The form is submitted to their call center and from that point the website has finished it's work. This is how they generate leads with their site.

So, the site has these 'action links' all over the place, in all sorts of pages and content. There are 2-3-4 different variations in wording etc. for each of these action links. We will be trying the different styles and collecting data on click-thrus, and what I wanted to do was to find an easy way keep track of the different styles so that we can use the most successful variation.

We all know that referer data can be unreliable, so rather than "if referer = x then store this data here" I'll have them land on the 'feedback' page using /x/y/ where 'x' denotes the message to use and /y/ is the link identifier. Some form of data collection occurs server side, depending on the switch (/y/) that it sees.

Anyway, I'd definately like to hear your thoughts on this, though now I have it implemented and know that it works okay. I just didn't want some turkey coming along and 'monkeying' with the switches. I suppose there is no way around this...
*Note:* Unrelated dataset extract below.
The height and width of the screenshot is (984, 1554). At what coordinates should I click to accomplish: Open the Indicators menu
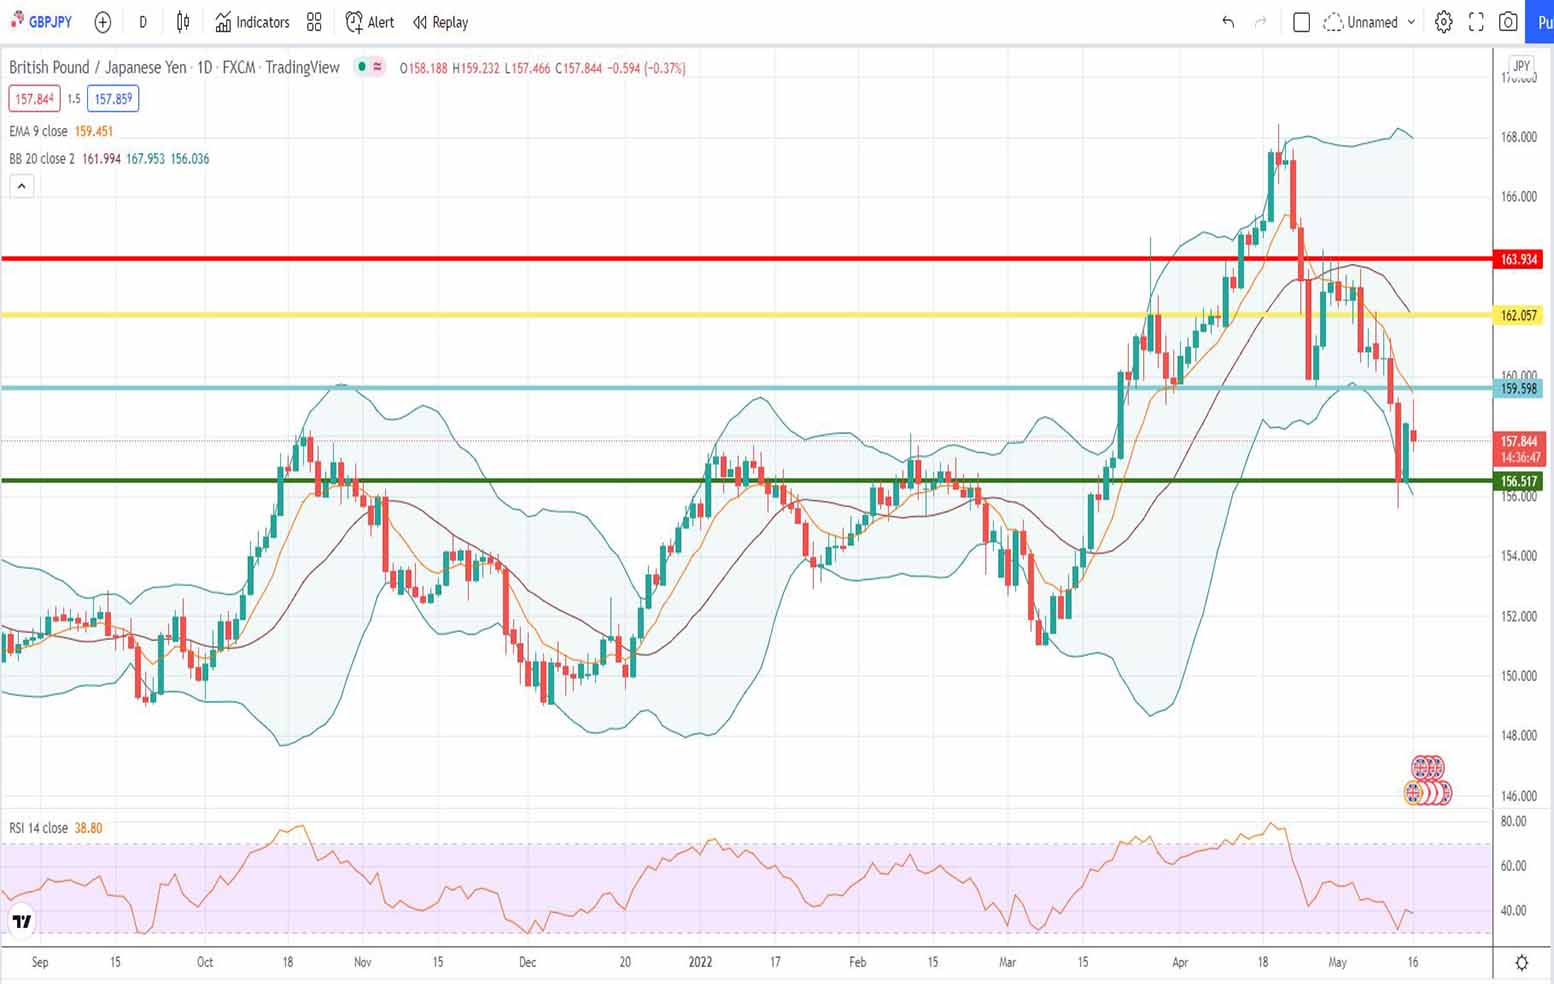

Oh, the referer data is collected by another built in tracking script that gathers all of 'the usual suspects'...

Receptional

12:53 pm on Feb 18, 2004 (gmt 0)



Jolly ingenious. Its functionality (but not it's working) sounds like a twist on programs like iisrewrite which changes the? in dymanic URLs to /.

A down side is from a search engin point of view: All links into the page now look very different to a search engine, so may be indexed differently or the page may be seen as duplicate content and that page dropped from the engine's index, but since these are links to the conversion pages, not the "marketing" pages I guess that is not so relevent.

Your only real danger now is having too much data, not enough information. Depends on how you slice and dice the database I guess.

Bravo for taking a step forward.

mipapage

1:14 pm on Feb 18, 2004 (gmt 0)

WebmasterWorld Senior Member 10+ Year Member



Wow, thanks for the Kudos Receptional!

iisrewrite

I guess that's like mod_rewrite? mod-rewrite is one of my best friends on this project!



Concerns...

A down side is from a search engin point of view

I would check (am checking) the user agent and then apply(ing) the link ID (/y/) if it's not-a-bot.

Though you are right that they are conversion pages, they do have descriptive text in them that I want the engines to spider; you never know what someone will put in that search-bar.

Your only real danger now is having too much data, not enough information. Depends on how you slice and dice the database I guess.

We're looking at it as a method for evaluating site copy, what works and what works better. What we need to be careful of is not changing too many variables on each page.

The sucecss of a 'module' (each individual link and it's text is a module) will need to be weighted against other page factors:

  1. how many people entered the page
  2. how many actually clicked through somewhere vs. left the site
Etc.

The page has all I can give it wrt search engine optimization - it's clean, valid, and semantically I did the best I could. I've also leveraged the data here and there...

So it should get traffic, and with this 'tool' we can evaluate how successful the site is once the user is there. Or so I hope.

I can't wait to see this running.

larryn

4:38 pm on Feb 18, 2004 (gmt 0)

10+ Year Member



I wonder what is the advantage of using the path for sending your page-to-page data. Depending upon your server that information would not be available for log analysis, and might make log analysis a pain.

mipapage

4:52 pm on Feb 18, 2004 (gmt 0)

WebmasterWorld Senior Member 10+ Year Member



Hey larryn,

I guess I should have added that the data will be stored in a db - a whole other story really. Actually, the db info is the basis of the user-tracking side of things while the GET data or tags are used for click tracking.

It may seem a bit complex, but it's for a purpose, really.

I see two ways that I can do what I am trying to do. One is by using referer data, to see when who clicked from this page to that page. I could say "if referer = x then record action z".

This method has problems though. Referer data is unreliable, and what if there is >1 module/add on a page pointing to the same target page?